#### [REQUIRED WORK]
The full set of entries below is to be returned unchanged.

┄┄┄┄┄┄┄┄┄┄

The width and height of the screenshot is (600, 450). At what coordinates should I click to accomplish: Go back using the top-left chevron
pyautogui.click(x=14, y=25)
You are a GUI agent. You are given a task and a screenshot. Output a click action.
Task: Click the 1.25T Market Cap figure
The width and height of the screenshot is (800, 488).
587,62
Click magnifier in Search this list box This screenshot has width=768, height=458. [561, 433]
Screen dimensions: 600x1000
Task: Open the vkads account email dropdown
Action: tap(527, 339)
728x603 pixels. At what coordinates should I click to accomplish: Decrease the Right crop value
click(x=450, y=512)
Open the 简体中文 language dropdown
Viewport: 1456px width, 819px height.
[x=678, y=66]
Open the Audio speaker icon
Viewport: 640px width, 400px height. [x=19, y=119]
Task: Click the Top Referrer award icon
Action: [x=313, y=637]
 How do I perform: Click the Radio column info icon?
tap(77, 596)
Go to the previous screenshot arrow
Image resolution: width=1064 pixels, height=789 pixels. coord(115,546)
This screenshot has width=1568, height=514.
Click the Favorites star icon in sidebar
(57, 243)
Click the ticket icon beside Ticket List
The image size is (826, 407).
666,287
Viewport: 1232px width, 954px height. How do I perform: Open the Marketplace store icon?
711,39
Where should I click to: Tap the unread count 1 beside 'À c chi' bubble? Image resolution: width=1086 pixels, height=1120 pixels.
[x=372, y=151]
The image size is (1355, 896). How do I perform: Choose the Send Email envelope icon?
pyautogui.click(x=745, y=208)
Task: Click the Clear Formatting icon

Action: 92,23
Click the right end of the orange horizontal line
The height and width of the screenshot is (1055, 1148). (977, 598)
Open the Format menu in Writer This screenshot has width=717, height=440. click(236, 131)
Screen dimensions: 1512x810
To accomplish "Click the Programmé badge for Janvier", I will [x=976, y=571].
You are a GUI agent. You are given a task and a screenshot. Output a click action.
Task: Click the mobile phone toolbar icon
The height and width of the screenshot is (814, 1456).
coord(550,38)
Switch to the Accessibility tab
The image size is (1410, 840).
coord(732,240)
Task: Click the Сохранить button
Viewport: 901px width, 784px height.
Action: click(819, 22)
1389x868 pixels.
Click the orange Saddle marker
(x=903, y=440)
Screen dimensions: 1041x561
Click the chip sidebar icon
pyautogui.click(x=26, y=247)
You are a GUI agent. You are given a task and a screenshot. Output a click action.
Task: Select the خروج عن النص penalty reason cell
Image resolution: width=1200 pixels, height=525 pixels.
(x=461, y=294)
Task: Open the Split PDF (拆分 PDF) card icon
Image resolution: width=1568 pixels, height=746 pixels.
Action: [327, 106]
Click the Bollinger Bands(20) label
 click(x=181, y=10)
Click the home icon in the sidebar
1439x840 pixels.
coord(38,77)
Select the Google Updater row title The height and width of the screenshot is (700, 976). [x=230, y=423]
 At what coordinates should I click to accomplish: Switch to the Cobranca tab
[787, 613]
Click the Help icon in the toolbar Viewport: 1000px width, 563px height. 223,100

┄┄┄┄┄┄┄┄┄┄

#### [FINAL ANSWER]
The width and height of the screenshot is (600, 450). At what coordinates should I click to accomplish: Go back using the top-left chevron
pyautogui.click(x=14, y=25)
You are a GUI agent. You are given a task and a screenshot. Output a click action.
Task: Click the 1.25T Market Cap figure
The width and height of the screenshot is (800, 488).
587,62
Click magnifier in Search this list box This screenshot has width=768, height=458. [561, 433]
Screen dimensions: 600x1000
Task: Open the vkads account email dropdown
Action: tap(527, 339)
728x603 pixels. At what coordinates should I click to accomplish: Decrease the Right crop value
click(x=450, y=512)
Open the 简体中文 language dropdown
Viewport: 1456px width, 819px height.
[x=678, y=66]
Open the Audio speaker icon
Viewport: 640px width, 400px height. [x=19, y=119]
Task: Click the Top Referrer award icon
Action: [x=313, y=637]
 How do I perform: Click the Radio column info icon?
tap(77, 596)
Go to the previous screenshot arrow
Image resolution: width=1064 pixels, height=789 pixels. coord(115,546)
This screenshot has width=1568, height=514.
Click the Favorites star icon in sidebar
(57, 243)
Click the ticket icon beside Ticket List
The image size is (826, 407).
666,287
Viewport: 1232px width, 954px height. How do I perform: Open the Marketplace store icon?
711,39
Where should I click to: Tap the unread count 1 beside 'À c chi' bubble? Image resolution: width=1086 pixels, height=1120 pixels.
[x=372, y=151]
The image size is (1355, 896). How do I perform: Choose the Send Email envelope icon?
pyautogui.click(x=745, y=208)
Task: Click the Clear Formatting icon

Action: 92,23
Click the right end of the orange horizontal line
The height and width of the screenshot is (1055, 1148). (977, 598)
Open the Format menu in Writer This screenshot has width=717, height=440. click(236, 131)
Screen dimensions: 1512x810
To accomplish "Click the Programmé badge for Janvier", I will [x=976, y=571].
You are a GUI agent. You are given a task and a screenshot. Output a click action.
Task: Click the mobile phone toolbar icon
The height and width of the screenshot is (814, 1456).
coord(550,38)
Switch to the Accessibility tab
The image size is (1410, 840).
coord(732,240)
Task: Click the Сохранить button
Viewport: 901px width, 784px height.
Action: click(819, 22)
1389x868 pixels.
Click the orange Saddle marker
(x=903, y=440)
Screen dimensions: 1041x561
Click the chip sidebar icon
pyautogui.click(x=26, y=247)
You are a GUI agent. You are given a task and a screenshot. Output a click action.
Task: Select the خروج عن النص penalty reason cell
Image resolution: width=1200 pixels, height=525 pixels.
(x=461, y=294)
Task: Open the Split PDF (拆分 PDF) card icon
Image resolution: width=1568 pixels, height=746 pixels.
Action: [327, 106]
Click the Bollinger Bands(20) label
 click(x=181, y=10)
Click the home icon in the sidebar
1439x840 pixels.
coord(38,77)
Select the Google Updater row title The height and width of the screenshot is (700, 976). [x=230, y=423]
 At what coordinates should I click to accomplish: Switch to the Cobranca tab
[787, 613]
Click the Help icon in the toolbar Viewport: 1000px width, 563px height. 223,100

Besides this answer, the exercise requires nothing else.